The defective clearance of amyloid-beta (A beta) in the brain of Alzheimer's disease (AD) patients is unexplained. The immunohistochemical studies of the frontal lobe and hippocampus show perivascular and intraplaque infiltration by blood-borne macrophages containing intracellular A beta but only inefficient clearance of A beta deposits. Neurons and neuronal nuclei, respectively, express interleukin-1 beta and the chemokine RANTES, which could induce the inflammatory cell infiltration. To clarify the pathophysiology of A beta clearance, we examined A beta phagocytosis by monocytes and macrophages isolated from the blood of age-matched patients and controls. Control monocytes display excellent differentiation into macrophages and intracellular phagocytosis of A)3 followed by A,3 degradation or export. AD monocytes show poor differentiation and only surface uptake of A beta and suffer apoptosis.
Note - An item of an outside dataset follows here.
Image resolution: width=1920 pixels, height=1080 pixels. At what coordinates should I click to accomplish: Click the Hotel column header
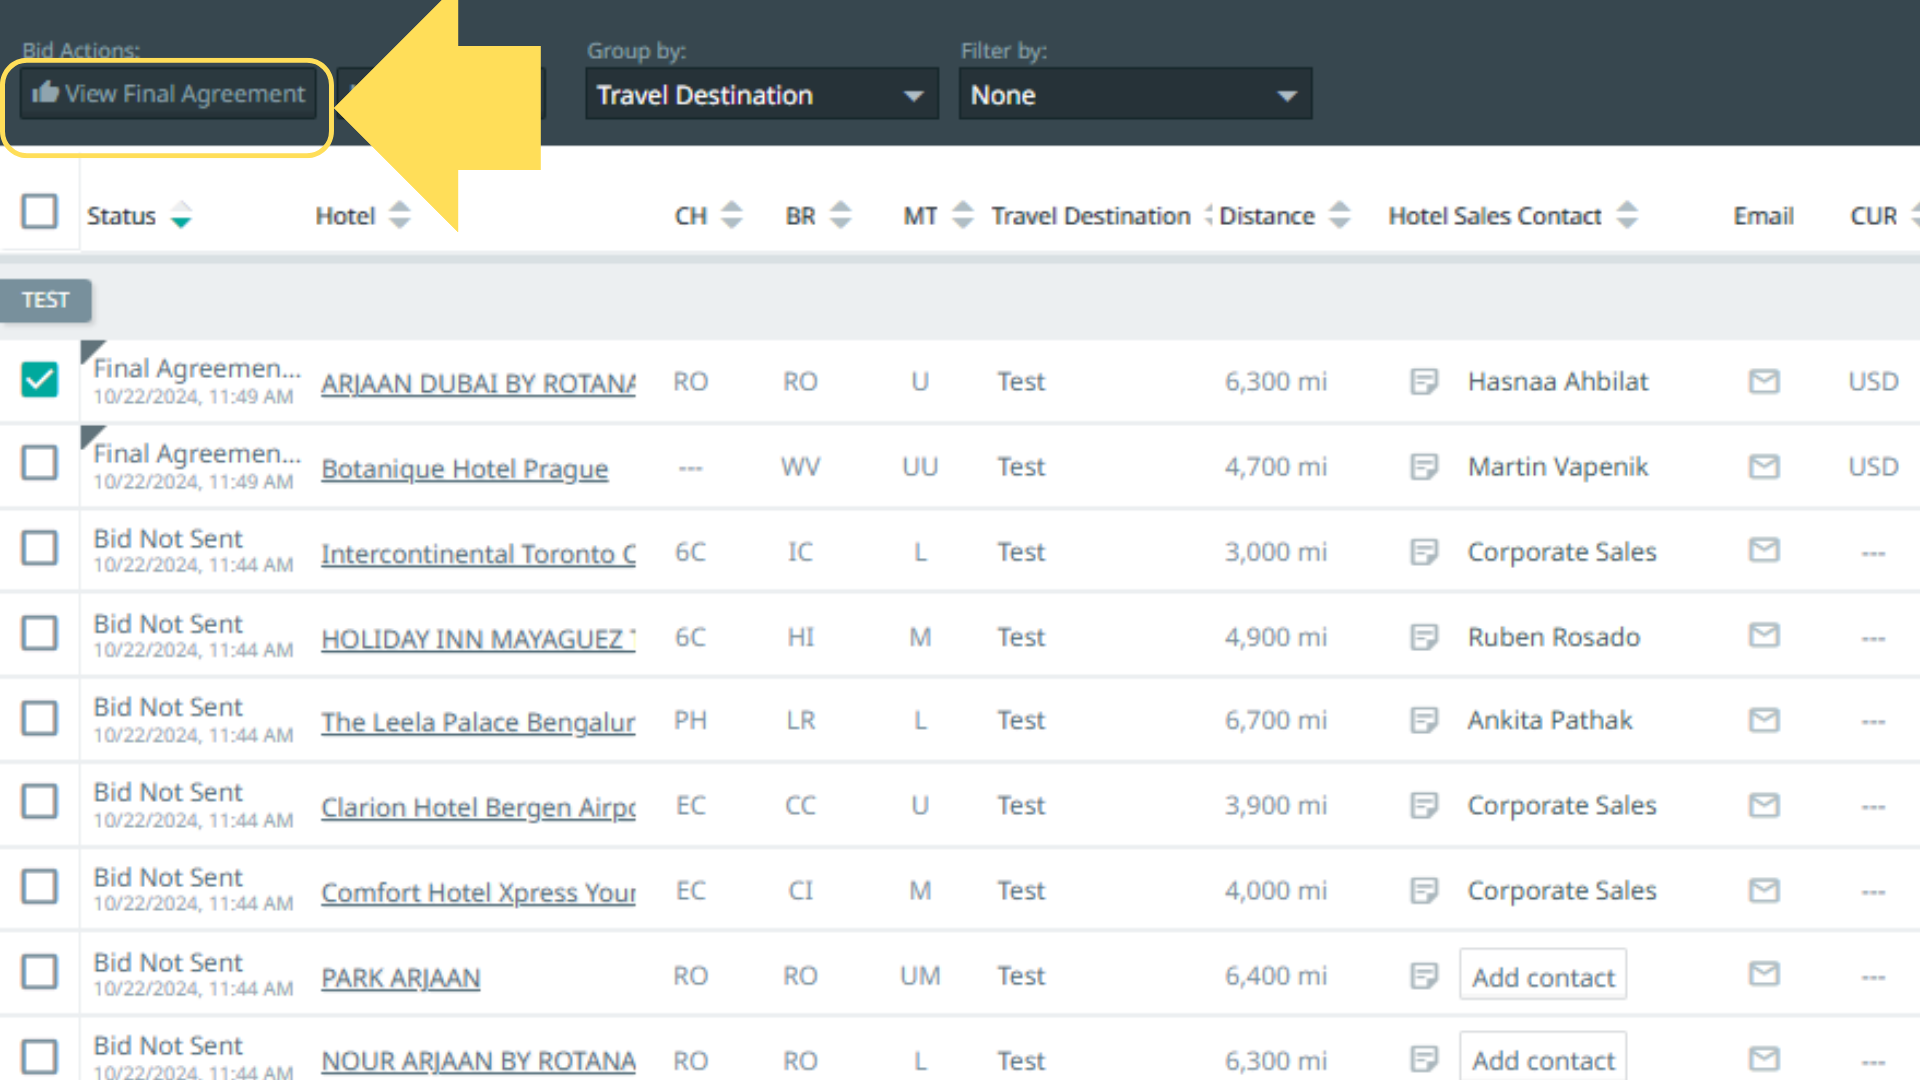click(345, 216)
HLA DR and cyclooxygenase-2 are abnormally expressed on neutrophils and monocytes of AD patients. AD patients have higher levels of intracellular cytokines compared to controls. Thus A beta clearance is not restricted to brain microglia and involves systemic innate immune responses. In AD, however, macrophage phagocytosis is defective, which may elicit compensatory response by the adaptive immune system.